_Problem_:
Reproduce word for word the lines from the one containing "Click the green" through the end of the entries, including both ends. Leave the pictures out of your answer.

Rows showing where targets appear
--------
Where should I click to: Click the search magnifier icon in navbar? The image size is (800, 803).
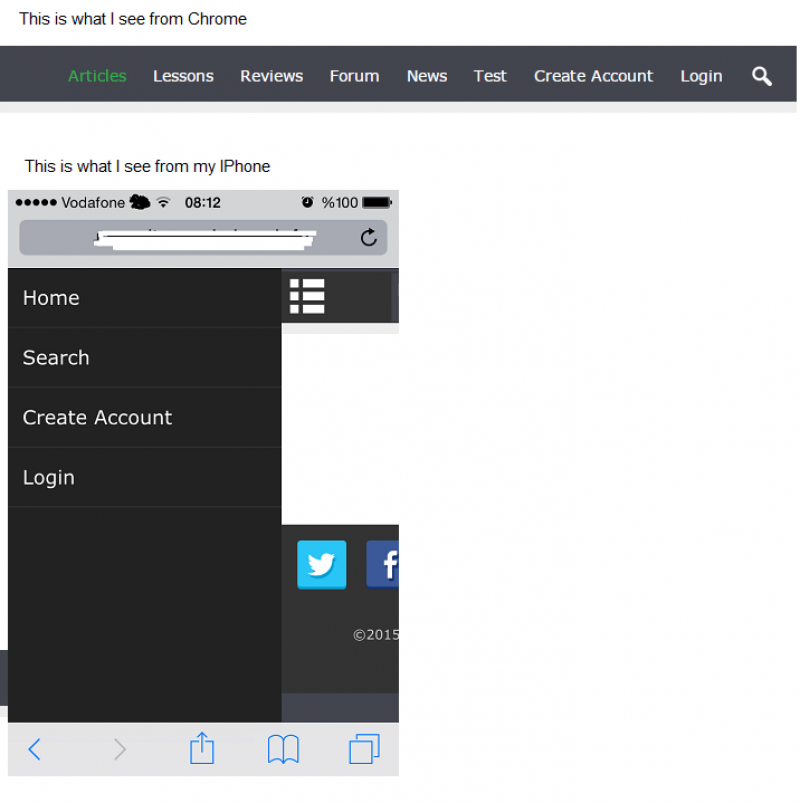[x=762, y=76]
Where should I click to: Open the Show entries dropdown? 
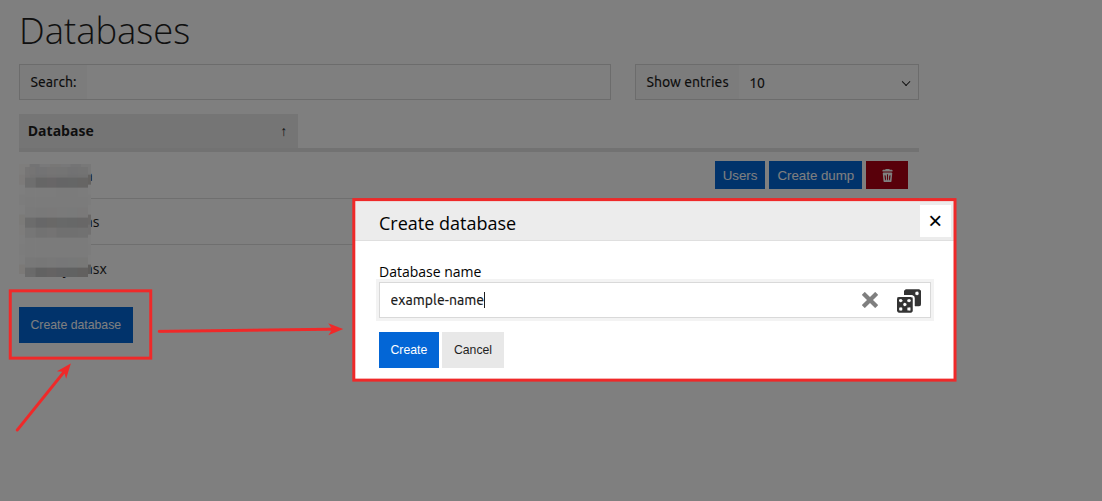[827, 83]
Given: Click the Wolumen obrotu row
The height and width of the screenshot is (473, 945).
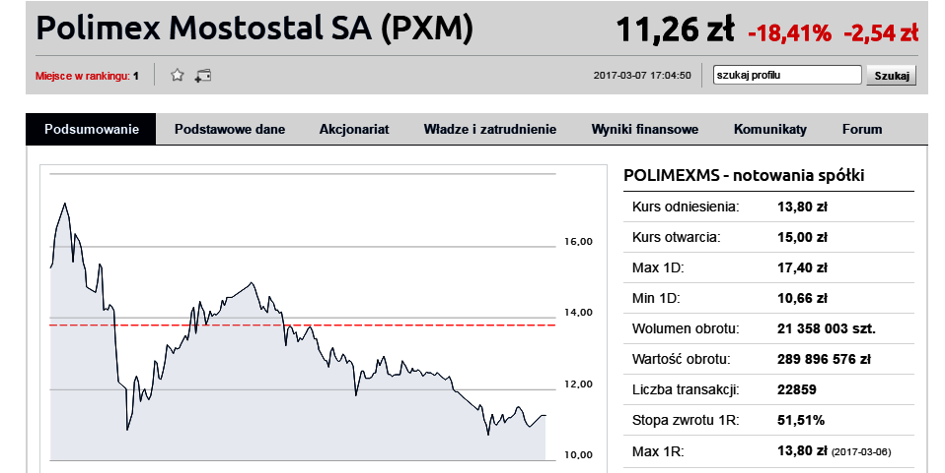Looking at the screenshot, I should [768, 328].
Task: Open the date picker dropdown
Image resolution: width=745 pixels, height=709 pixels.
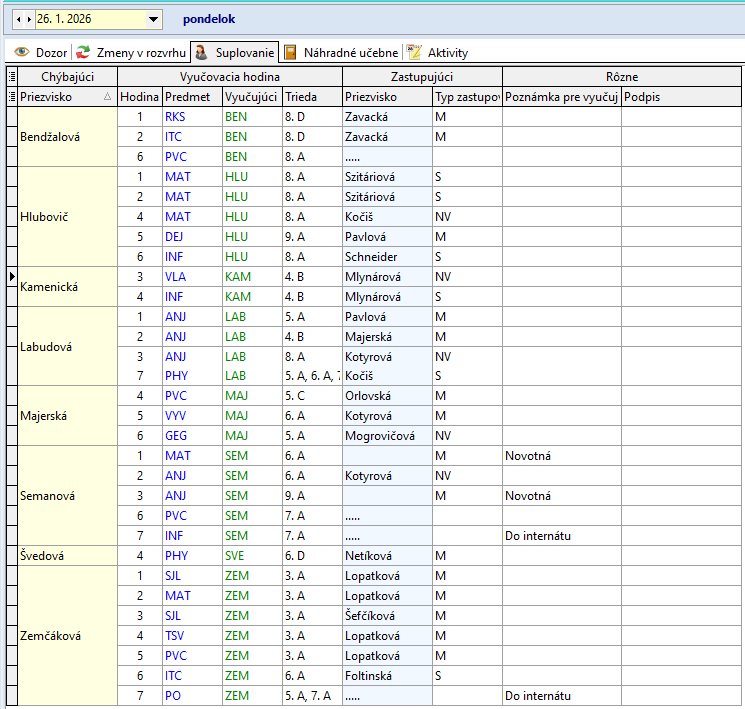Action: (153, 19)
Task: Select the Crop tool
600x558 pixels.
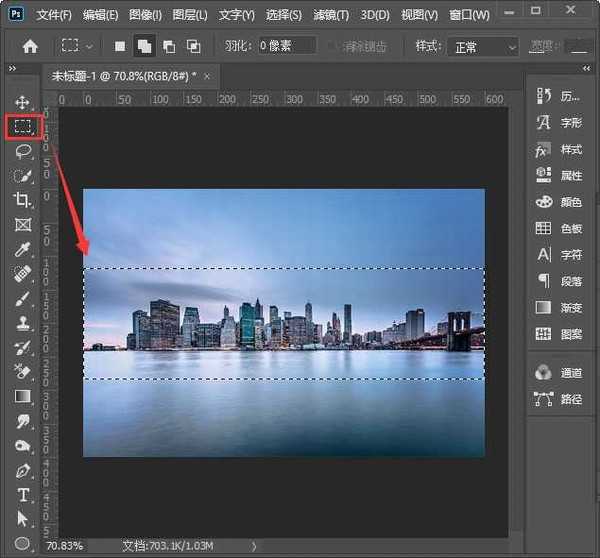Action: [x=22, y=200]
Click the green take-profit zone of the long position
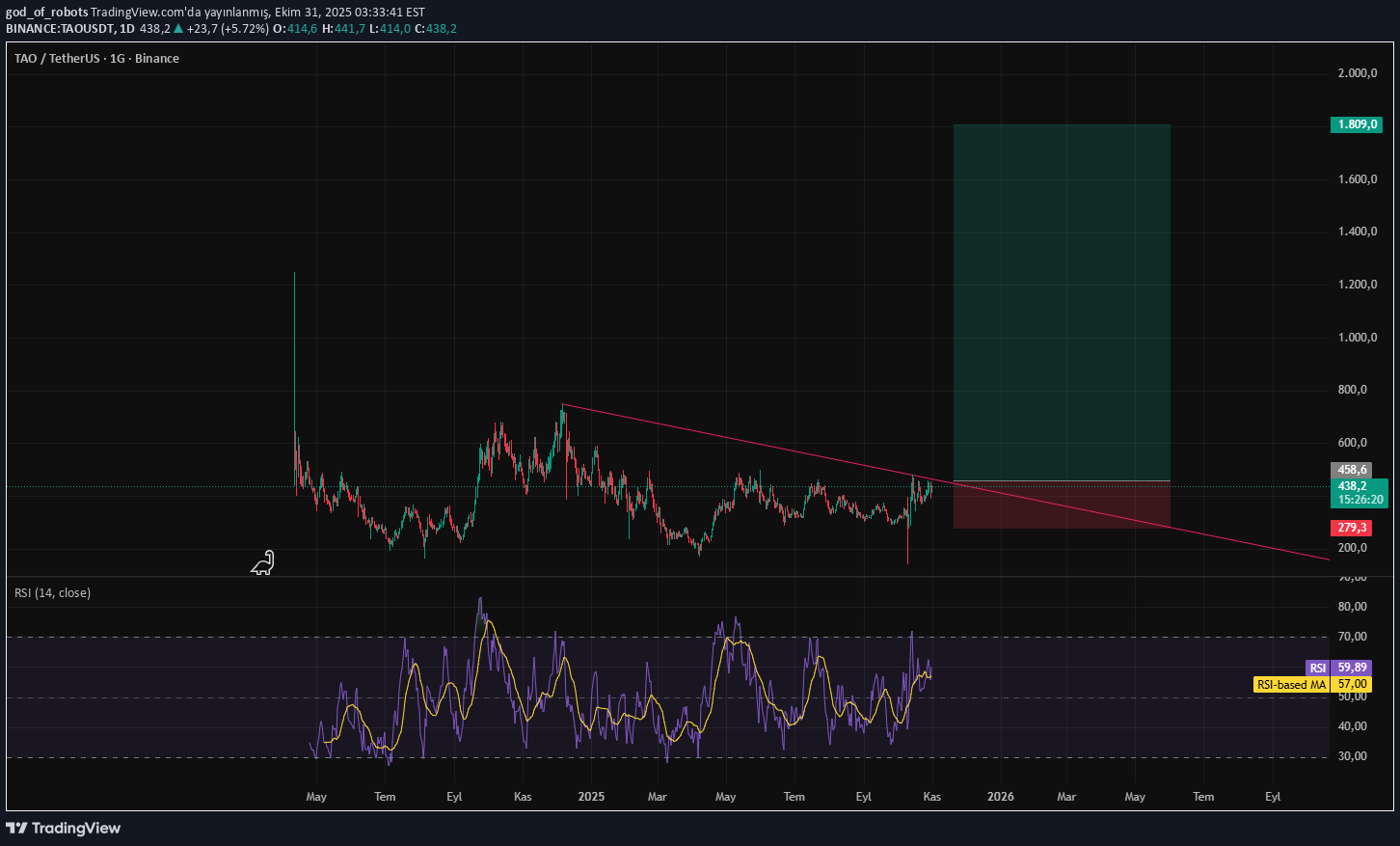The image size is (1400, 846). click(x=1061, y=299)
--------
_The result_:
Click the green take-profit zone of the long position
The image size is (1400, 846). click(x=1061, y=299)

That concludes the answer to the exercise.